[Items from a data source]
------------------------------------------------------------
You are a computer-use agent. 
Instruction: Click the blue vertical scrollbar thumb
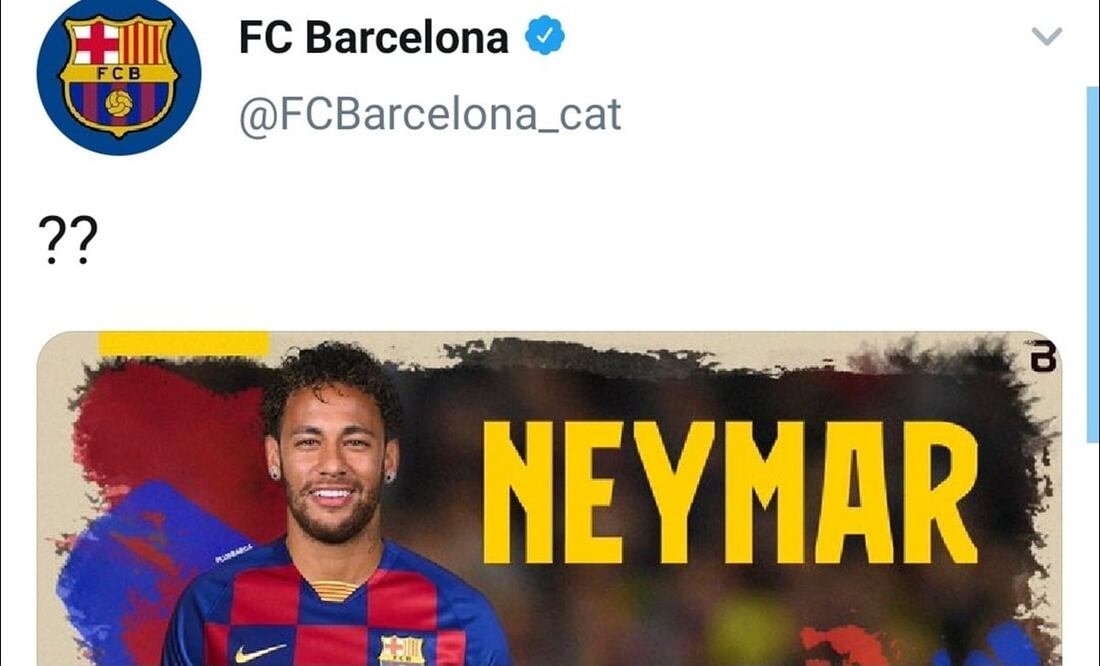[1092, 265]
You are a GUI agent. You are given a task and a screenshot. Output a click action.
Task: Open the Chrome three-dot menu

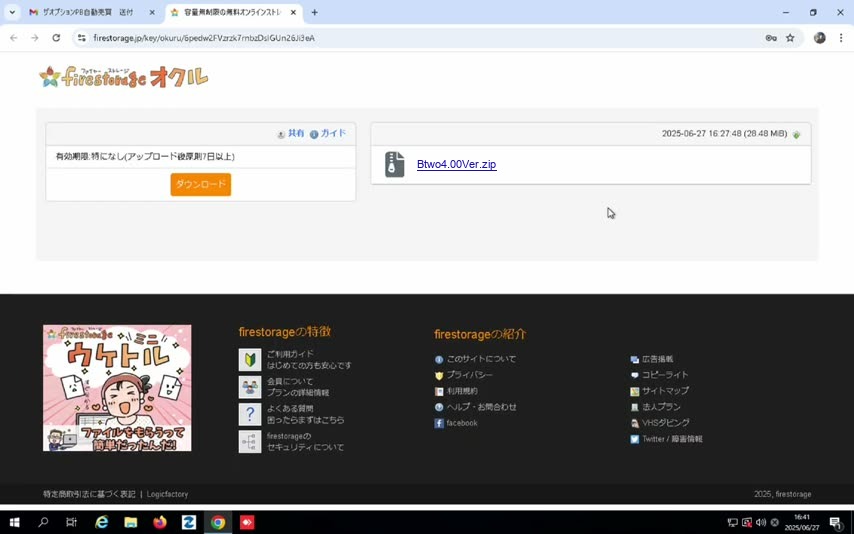click(841, 38)
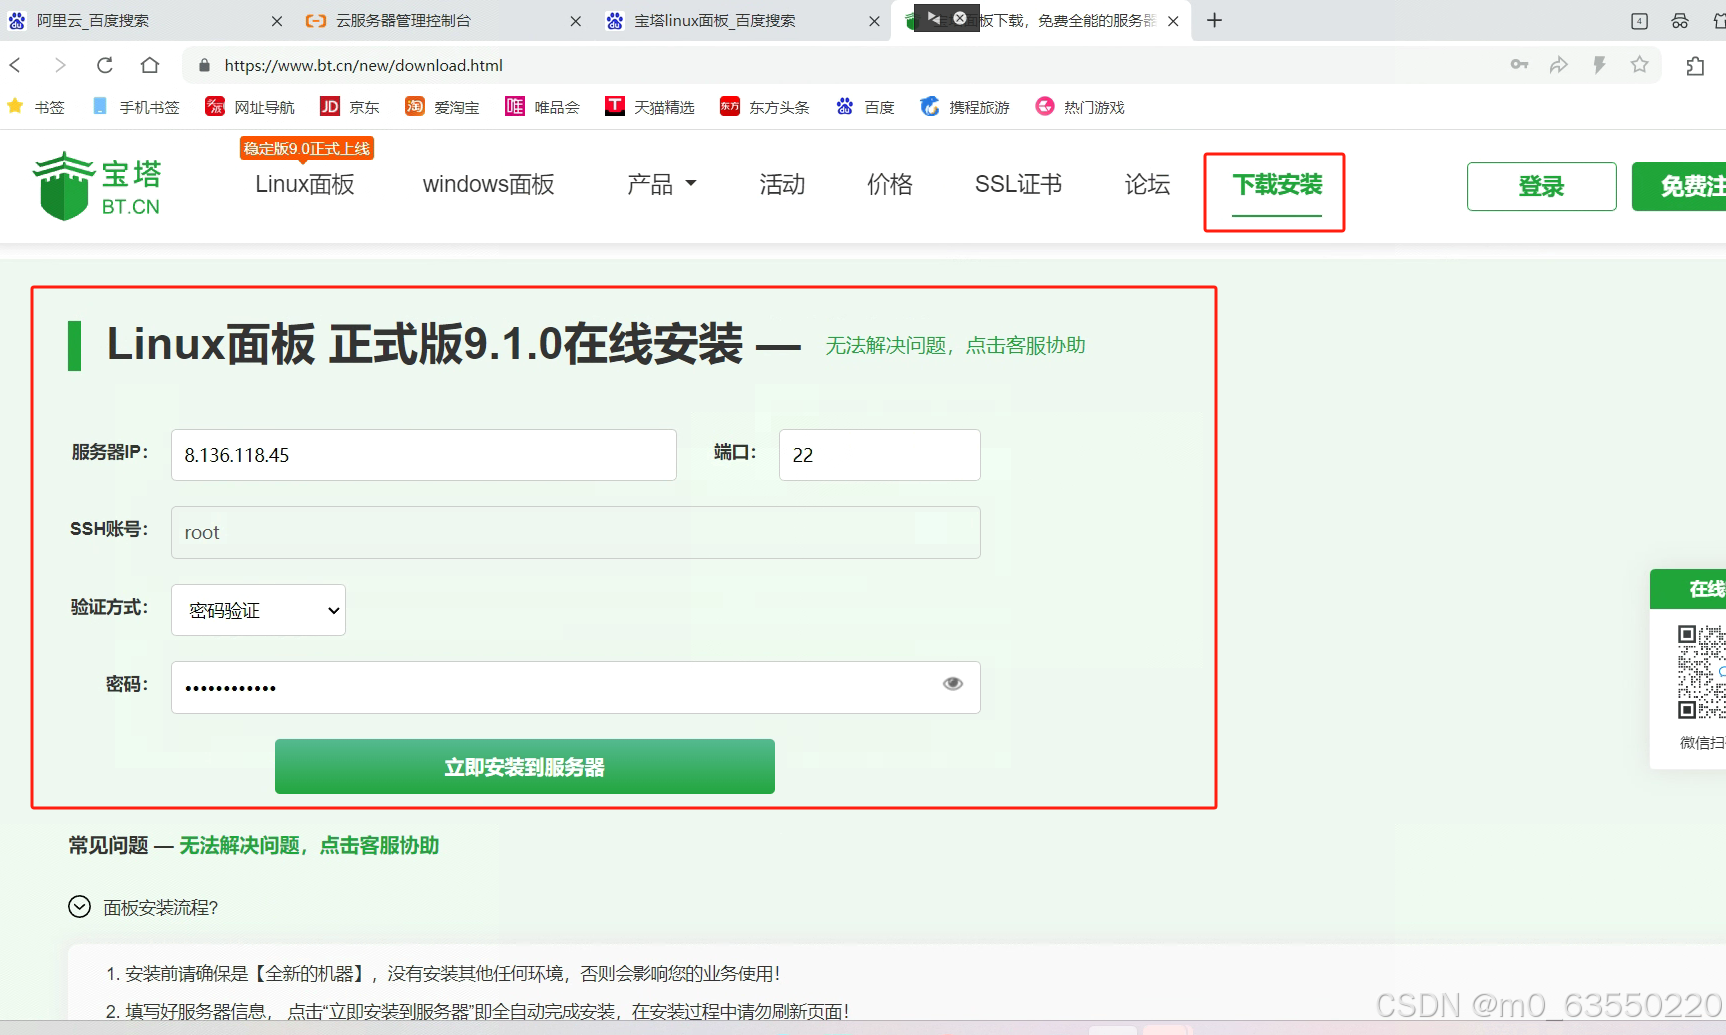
------------------------------------------------------------
Which of the lines above carry the string "agent"? Copy every one.

[EXERCISE OUTPUT]
You are a computer-use agent. 
You are a GUI agent. You are given a task and a screenshot. Output a click action.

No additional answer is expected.